> Your instructions: Copy out verbatim the part of the records that begins with the line containing "Open the options wrench icon" and runs through the end of the records, including both the first and the last line.

---------- Material provided

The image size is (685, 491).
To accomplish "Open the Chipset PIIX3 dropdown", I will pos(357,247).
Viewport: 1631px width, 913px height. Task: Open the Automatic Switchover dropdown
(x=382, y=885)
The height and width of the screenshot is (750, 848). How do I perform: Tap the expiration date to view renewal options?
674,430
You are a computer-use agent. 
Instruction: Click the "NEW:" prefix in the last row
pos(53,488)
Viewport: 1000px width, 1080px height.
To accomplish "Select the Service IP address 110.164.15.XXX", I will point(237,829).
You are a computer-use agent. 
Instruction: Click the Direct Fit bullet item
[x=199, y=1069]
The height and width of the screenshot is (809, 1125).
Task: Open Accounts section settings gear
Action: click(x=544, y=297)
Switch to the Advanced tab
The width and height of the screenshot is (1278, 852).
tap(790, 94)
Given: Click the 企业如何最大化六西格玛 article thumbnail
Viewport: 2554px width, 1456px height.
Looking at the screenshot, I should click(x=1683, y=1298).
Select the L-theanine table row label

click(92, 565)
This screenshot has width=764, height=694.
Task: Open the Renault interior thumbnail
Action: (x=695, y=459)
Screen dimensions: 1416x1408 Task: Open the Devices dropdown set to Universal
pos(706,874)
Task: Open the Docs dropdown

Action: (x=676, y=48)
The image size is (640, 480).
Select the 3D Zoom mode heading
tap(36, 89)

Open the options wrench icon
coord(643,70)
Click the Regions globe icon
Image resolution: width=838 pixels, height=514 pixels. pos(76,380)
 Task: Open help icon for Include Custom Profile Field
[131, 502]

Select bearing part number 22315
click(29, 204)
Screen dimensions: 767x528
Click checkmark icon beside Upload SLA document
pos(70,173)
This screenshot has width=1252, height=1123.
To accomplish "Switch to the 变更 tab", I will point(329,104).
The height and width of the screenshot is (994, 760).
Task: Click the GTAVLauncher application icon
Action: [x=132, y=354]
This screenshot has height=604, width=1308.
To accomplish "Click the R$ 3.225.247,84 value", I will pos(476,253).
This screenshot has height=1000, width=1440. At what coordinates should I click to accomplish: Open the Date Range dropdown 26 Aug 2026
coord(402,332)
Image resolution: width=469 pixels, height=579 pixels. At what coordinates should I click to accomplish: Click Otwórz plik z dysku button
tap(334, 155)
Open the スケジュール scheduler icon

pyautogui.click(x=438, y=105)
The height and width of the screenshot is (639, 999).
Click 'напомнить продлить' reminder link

--------------------

> Response:
Open the options wrench icon
coord(643,70)
Click the Regions globe icon
Image resolution: width=838 pixels, height=514 pixels. pos(76,380)
 Task: Open help icon for Include Custom Profile Field
[131, 502]

Select bearing part number 22315
click(29, 204)
Screen dimensions: 767x528
Click checkmark icon beside Upload SLA document
pos(70,173)
This screenshot has width=1252, height=1123.
To accomplish "Switch to the 变更 tab", I will point(329,104).
The height and width of the screenshot is (994, 760).
Task: Click the GTAVLauncher application icon
Action: [x=132, y=354]
This screenshot has height=604, width=1308.
To accomplish "Click the R$ 3.225.247,84 value", I will pos(476,253).
This screenshot has height=1000, width=1440. At what coordinates should I click to accomplish: Open the Date Range dropdown 26 Aug 2026
coord(402,332)
Image resolution: width=469 pixels, height=579 pixels. At what coordinates should I click to accomplish: Click Otwórz plik z dysku button
tap(334, 155)
Open the スケジュール scheduler icon

pyautogui.click(x=438, y=105)
The height and width of the screenshot is (639, 999).
Click 'напомнить продлить' reminder link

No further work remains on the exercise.